The people who have the best olfactory vocabularies are those who use their nose to make a living: wine critics, perfume designers, and the like. These experts, too, tend to name odors by connecting them to things with a similar smell (perhaps that Bordeaux was redolent of graphite, black currents, and camphor?). Their descriptions don’t always translate for the rest of us, especially when they reach for abstract terms. When Parker identifies a wine as “austere,” “brawny,” or “decadent,” do you know what he means? (If you think you do, try a blind taste test).
At Northwestern, Gottfried has been studying people at the other end of the spectrum, patients with a type of dementia called primary progressive aphasia, who are especially bad at naming smells. Unlike people with Alzheimer’s disease, their problems involve language more than memory.
These patients were just abysmal at naming common odors like rose, onion, and gasoline, getting it right only about 23 percent of the time, compared to 58 percent accuracy for a group of control subjects, Gottfried and colleagues reported last year in Brain.
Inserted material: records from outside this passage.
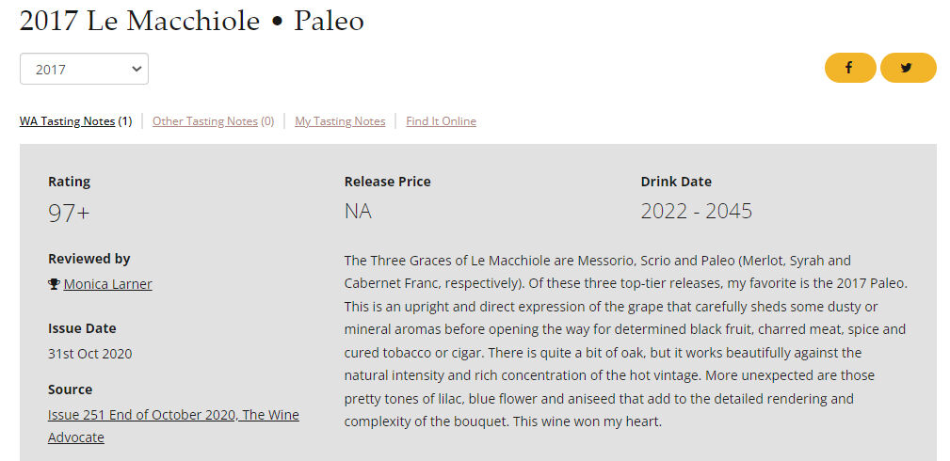Share this wine on Facebook
The height and width of the screenshot is (461, 950).
[x=849, y=68]

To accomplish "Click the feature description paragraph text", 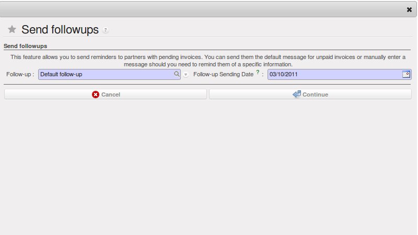I will (208, 60).
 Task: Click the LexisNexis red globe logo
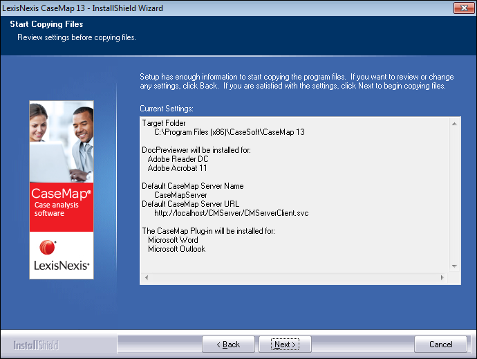[48, 247]
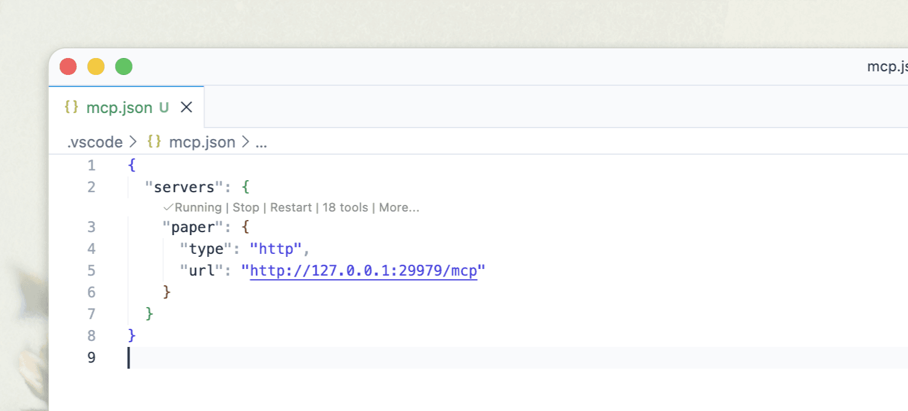Click the "http" type value

point(276,248)
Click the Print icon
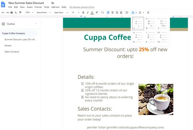This screenshot has height=130, width=193. 12,13
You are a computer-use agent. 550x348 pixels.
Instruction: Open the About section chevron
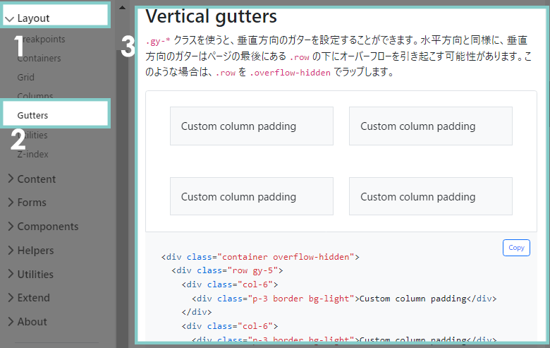11,321
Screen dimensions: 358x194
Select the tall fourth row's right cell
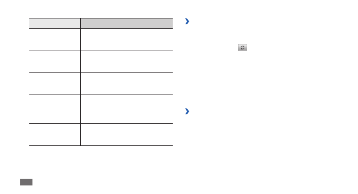coord(126,109)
However, when the researchers gave the same aphasia patients a list of four odor names to choose from, they performed nearly as well as controls. That suggests to Gottfried that a) their sense of smell is intact, and b) they know the right words despite their aphasia. Rather, he says, it must be the connections between the olfactory and language parts of the brain that are impaired.
That study also had a brain imaging component: using MRI scans, the researchers found that the people with the biggest odor-naming deficit tended to have damage to the anterior pole of the frontal lobe. A human brain viewed from the side looks a little like a mitten; this region would be the tip of the thumb.